**工作任务 1:** 列出节选段落中2.1小节标题里进行比较的全部指标。
**工作任务 2:** 节选段落中,B组发生低血糖反应的例数和比例各是多少?
**工作任务 3:** 从关于磺脲类继发性失效的节选段落最后一句之后接着写下去。

**节选段落:**
::::::
2.1 两组患者FBG、2 h PG、HbA1c、FCP和2 h CP改善情况比较 治疗12周后,A组和B组FBG、2hPG、HbA1c均明显下降,FCP和2 h CP均明显升高,比较差异有统计学意义(P<0.05);但治疗后组间比较,差异无统计学意义。

2.2 不良反应 A组发生低血糖反应1例(3.3%),B组发生7例(23.3%),两组比较差异有统计学意义(P<0.05)。两组患者观察期间均未出现肝肾功能下降,低血糖昏迷等严重药物不良反应。

3 讨论

磺脲类继发性失效是2型糖尿病治疗中常见问题,每年发生率为5%~10%,连续5年后可达40%~50%[2]。其机制尚不明确,可能是磺脲类降糖药物(SU)主要作用于B细胞上的SU受体,促进胰岛素的释放。若长期大量使用SU,可引起胰岛B细胞上SU受体数量减少和亲和力下降,对SU的敏感性也降低,且长期慢性的高胰岛素血症,使胰岛B细胞长期过度负荷而逐渐衰竭。也有人认为是长期过量使用磺脲类药物,引起内质网应激和B细胞凋亡,导致胰岛细胞处于疲劳状态,引起胰岛细胞敏感性下降,出现胰岛素抵抗及胰岛细胞分泌下降,从而导致磺脲类药物继发性治疗失效。磺脲类药物控制血糖是以牺牲胰岛功能为代价的,胰岛素的强化治疗能消除高血糖毒性作用,使胰岛细胞得到充分休息,胰岛素抵抗也得到相应改善。
::::::
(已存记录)

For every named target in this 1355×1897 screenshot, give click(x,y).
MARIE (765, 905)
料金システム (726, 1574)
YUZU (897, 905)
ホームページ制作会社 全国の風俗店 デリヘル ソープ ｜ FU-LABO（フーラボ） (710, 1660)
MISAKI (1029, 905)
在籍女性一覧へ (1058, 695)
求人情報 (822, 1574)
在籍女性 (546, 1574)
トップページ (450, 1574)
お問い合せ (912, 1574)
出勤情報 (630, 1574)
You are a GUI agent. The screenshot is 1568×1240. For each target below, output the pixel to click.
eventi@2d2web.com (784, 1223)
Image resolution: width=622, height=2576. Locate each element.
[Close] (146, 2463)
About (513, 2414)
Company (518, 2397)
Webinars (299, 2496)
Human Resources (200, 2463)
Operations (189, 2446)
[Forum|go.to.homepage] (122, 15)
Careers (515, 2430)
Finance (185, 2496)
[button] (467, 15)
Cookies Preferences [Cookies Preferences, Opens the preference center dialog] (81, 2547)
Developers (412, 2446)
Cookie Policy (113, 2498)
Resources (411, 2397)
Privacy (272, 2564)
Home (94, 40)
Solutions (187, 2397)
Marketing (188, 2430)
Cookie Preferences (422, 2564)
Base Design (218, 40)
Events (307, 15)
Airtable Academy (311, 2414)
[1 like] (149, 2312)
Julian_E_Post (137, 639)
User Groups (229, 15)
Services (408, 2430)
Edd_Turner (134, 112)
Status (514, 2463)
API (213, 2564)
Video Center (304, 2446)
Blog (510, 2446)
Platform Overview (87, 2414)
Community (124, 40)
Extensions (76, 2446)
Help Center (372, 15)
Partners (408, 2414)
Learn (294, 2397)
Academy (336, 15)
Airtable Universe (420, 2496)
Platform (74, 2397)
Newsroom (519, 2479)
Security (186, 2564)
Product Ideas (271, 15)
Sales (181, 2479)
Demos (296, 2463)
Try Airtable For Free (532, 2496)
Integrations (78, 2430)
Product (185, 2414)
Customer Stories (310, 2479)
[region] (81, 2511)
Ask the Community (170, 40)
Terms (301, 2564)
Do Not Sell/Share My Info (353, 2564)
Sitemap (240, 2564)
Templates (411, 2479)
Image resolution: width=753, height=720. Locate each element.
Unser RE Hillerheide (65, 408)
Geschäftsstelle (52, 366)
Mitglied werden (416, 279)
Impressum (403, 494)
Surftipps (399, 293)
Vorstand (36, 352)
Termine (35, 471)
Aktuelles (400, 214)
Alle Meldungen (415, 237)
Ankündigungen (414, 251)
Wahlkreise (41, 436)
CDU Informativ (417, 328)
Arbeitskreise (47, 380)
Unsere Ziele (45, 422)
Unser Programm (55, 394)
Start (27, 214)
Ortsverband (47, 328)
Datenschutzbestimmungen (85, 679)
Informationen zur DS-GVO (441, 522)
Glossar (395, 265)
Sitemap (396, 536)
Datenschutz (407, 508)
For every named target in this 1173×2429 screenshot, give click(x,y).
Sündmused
::::::
**预期输出 1:** FBG、2 h PG、HbA1c、FCP、2 h CP

**预期输出 2:** B组发生低血糖反应7例,占23.3%。

**预期输出 3:**
门冬胰岛素30是一种双时相胰岛素类似物,它含有30%可溶性门冬氨酸胰岛素可以满足餐时胰岛素需求;而其余70%精蛋白结晶门冬氨酸胰岛素可以满足基础胰岛素需求。每天注射两次控制空腹及餐后血糖,具有明显的作用高峰,易出现夜间低血糖等不足,从而影响血糖平稳控制和长期达标。

糖尿病治疗的血糖控制目标是在不发生低血糖的前提下,使HbAlc、FBG和2 h PG尽可能接近正常[5]。本实验结果显示,两种治疗方案均能较理想的控制血糖,使HbAlc达标。但A组FBG、2 h PG及HbAlc的控制效果均更为优越,而且低血糖发生率更低。因为甘精胰岛素是长效胰岛素类似物,它能模拟生理性基础胰岛素分泌,补充基础胰岛素,可控制空腹和两餐之间的血糖,皮下注射后形成微沉淀,持续稳定地释放胰岛素单体,无峰值作用。每天只需注射1次,注射时间与进餐无相关性。陈莉等研究表明,甘精胰岛素和门冬胰岛素均能有效降低血糖和糖化血红蛋白,但血糖达标时甘精胰岛素用量少于门冬30胰岛素(P<0.05)。同时门冬胰岛素30可能增加受试者发生夜间低血糖的风险。本研究结果表明,治疗后治疗组低血糖事件发生率明显低于对照组,说明在相同血糖水平控制条件下,甘精胰岛素能更持久且平稳的降低血糖,能够控制夜间高血糖和黎明现象而不增加夜间低血糖的危险性,且减少了胰岛素注射次数,患者满意度也更高。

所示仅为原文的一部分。